Problem requirements >> The answer is all of the data repeated exactly, with each picture omitted.

Data supplied >>
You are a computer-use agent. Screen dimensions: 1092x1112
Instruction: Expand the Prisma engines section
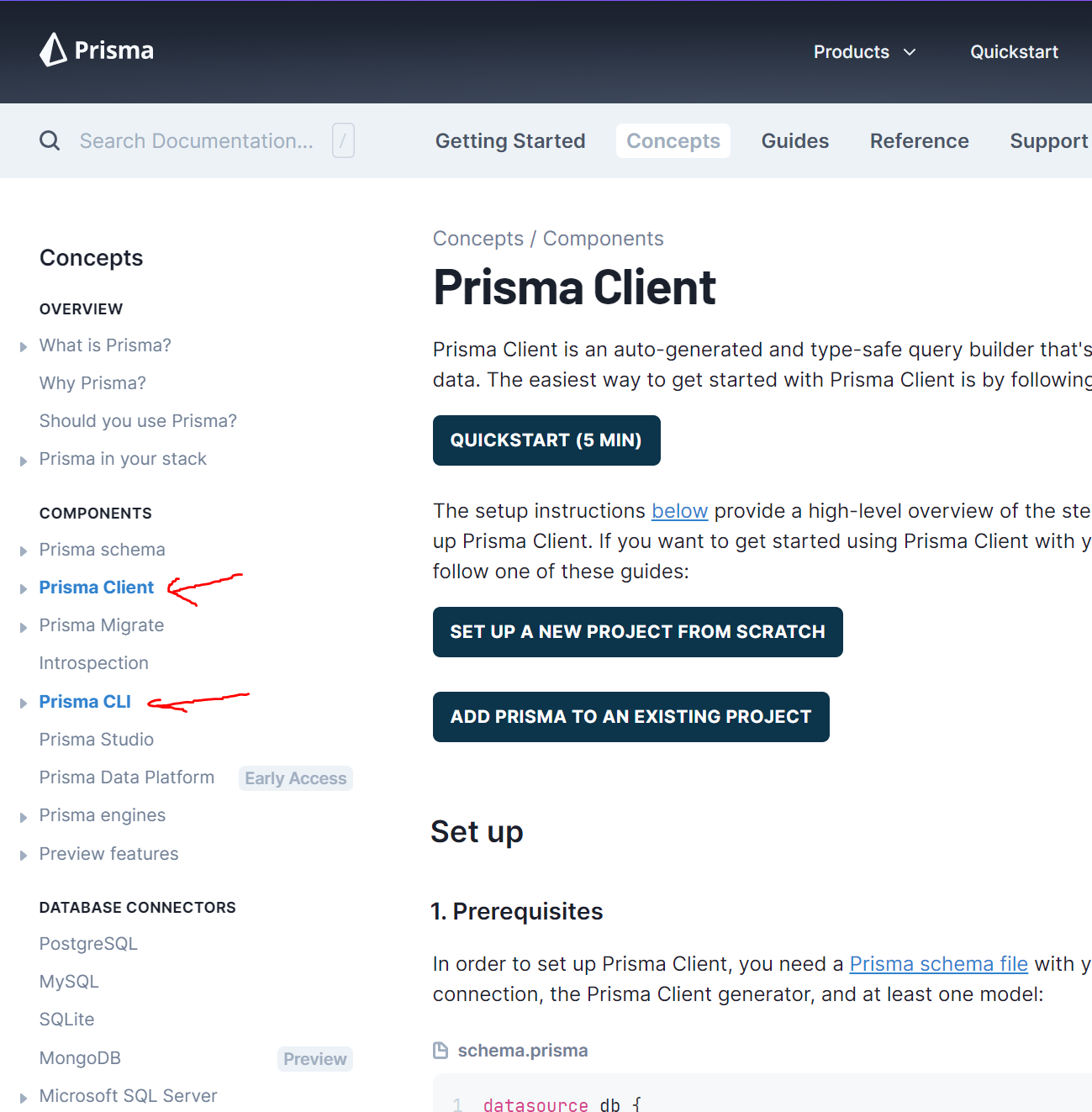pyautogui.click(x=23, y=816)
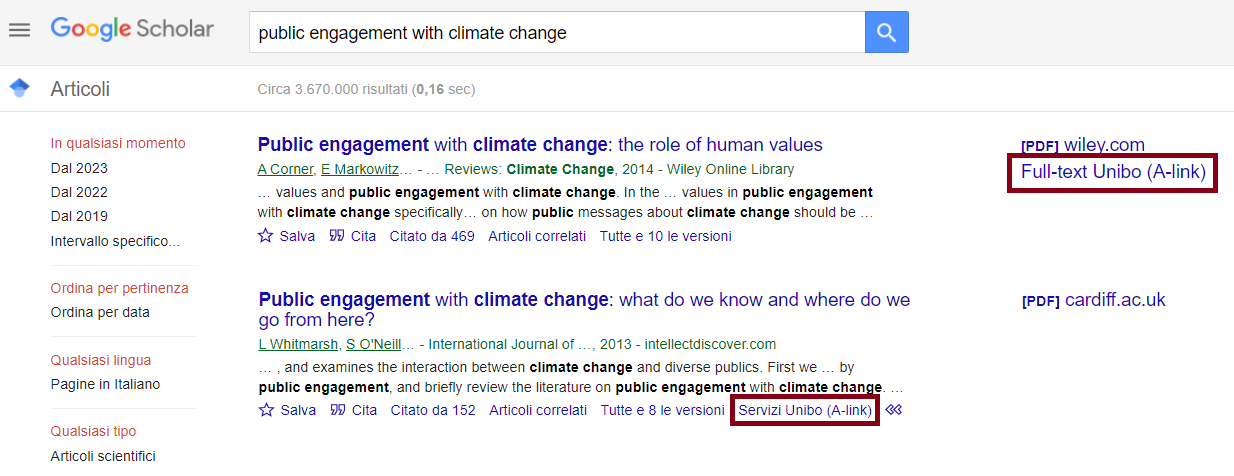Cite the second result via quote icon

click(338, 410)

Answer box >>
You are a computer-use agent. Screen dimensions: 1092x1112
Instruction: Expand the Prisma engines section
pyautogui.click(x=23, y=816)
Cite the second result via quote icon

click(338, 410)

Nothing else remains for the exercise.